One China, Many Taiwans shows how tourism performs and transforms territory. In 2008, as the People’s Republic of China pointed over a thousand missiles across the Taiwan Strait, it sent millions of tourists in the same direction with the encouragement of Taiwan’s politicians and businesspeople. Contrary to the PRC’s efforts to use tourism to incorporate Taiwan into an imaginary “One China,” tourism aggravated tensions between the two polities, polarized Taiwanese society, and pushed Taiwanese popular sentiment farther toward support for national self-determination.

Consequently, Taiwan was performed as a part of China for Chinese group tourists versus experienced as a place of everyday life. Taiwan’s national identity grew increasingly plural, such that not just one or two, but many Taiwans coexisted, even as it faced an existential military threat. This book’s treatment of tourism as a political technology provides a new theoretical lens for social scientists and area specialists to examine the impacts of tourism, not only in the region but worldwide.
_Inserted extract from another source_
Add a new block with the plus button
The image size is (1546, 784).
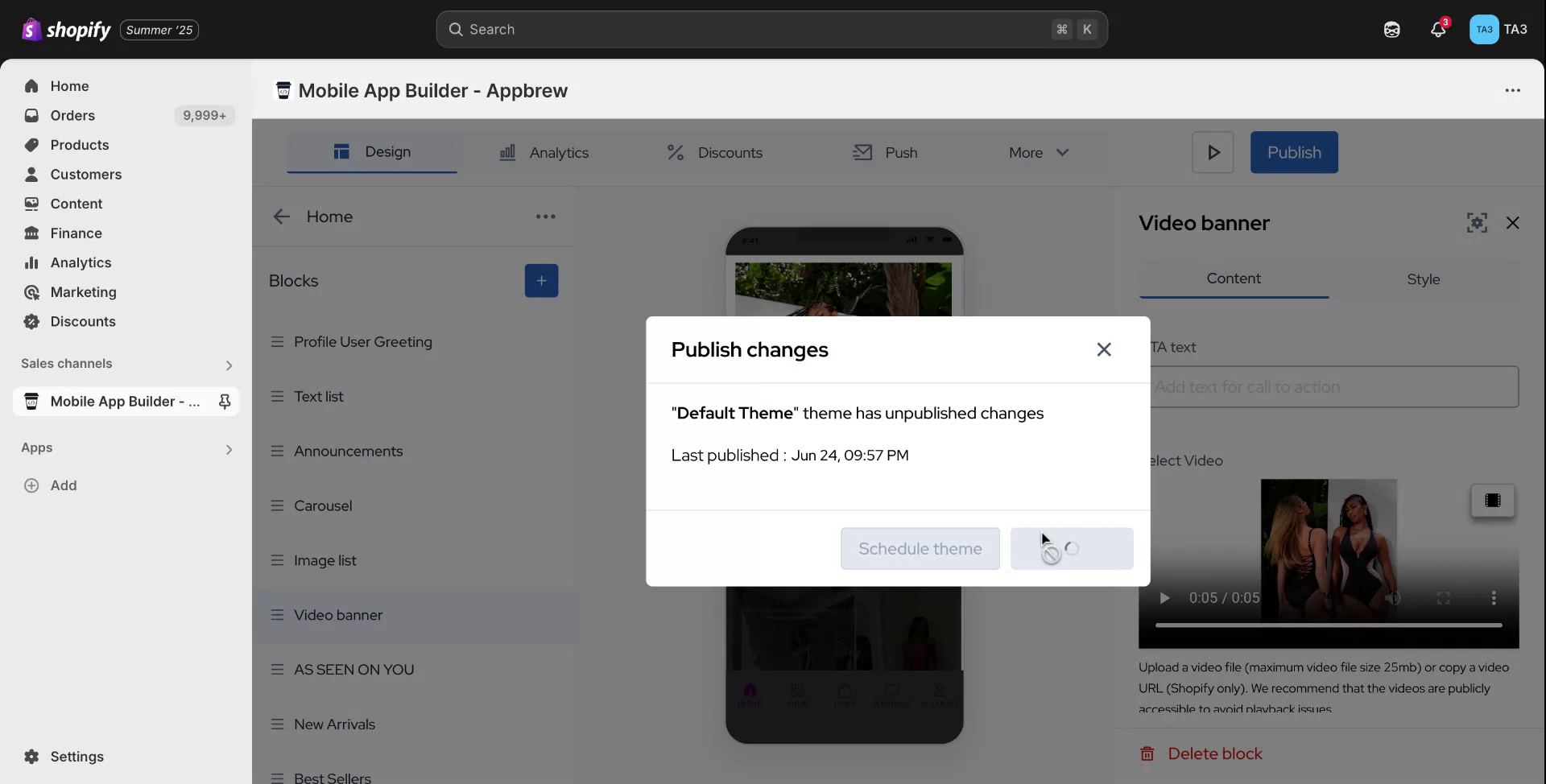541,280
2021. Transitions in Taiwan: Stories of the White Terror. Cambria Press.

Taiwan’s contemporary commitment to transitional justice and democracy hinges on a history of violence, for which this volume provides a literary treatment as essential as it is varied. This is among the first collections of stories to comprehensively address the social, political, and economic aspects of the White Terror and to do so with deep attention to its transnational character. Featuring contributions from some of Taiwan’s most celebrated authors and from genres that range between realism, satire, and allegory, this book examines the modes and mechanisms of the White Terror and party-state exploitation in prisons, farming villages, slums, military bases, and professional communities.

Transitions in Taiwan: Stories of the White Terror is an important book for Taiwan studies, Asian Studies, literature, and social justice collections.

This book is part of the Cambria Literature from Taiwan Series, in collaboration with the National Museum of Taiwan Literature, the National Human Rights Museum, and National Taiwan Normal University.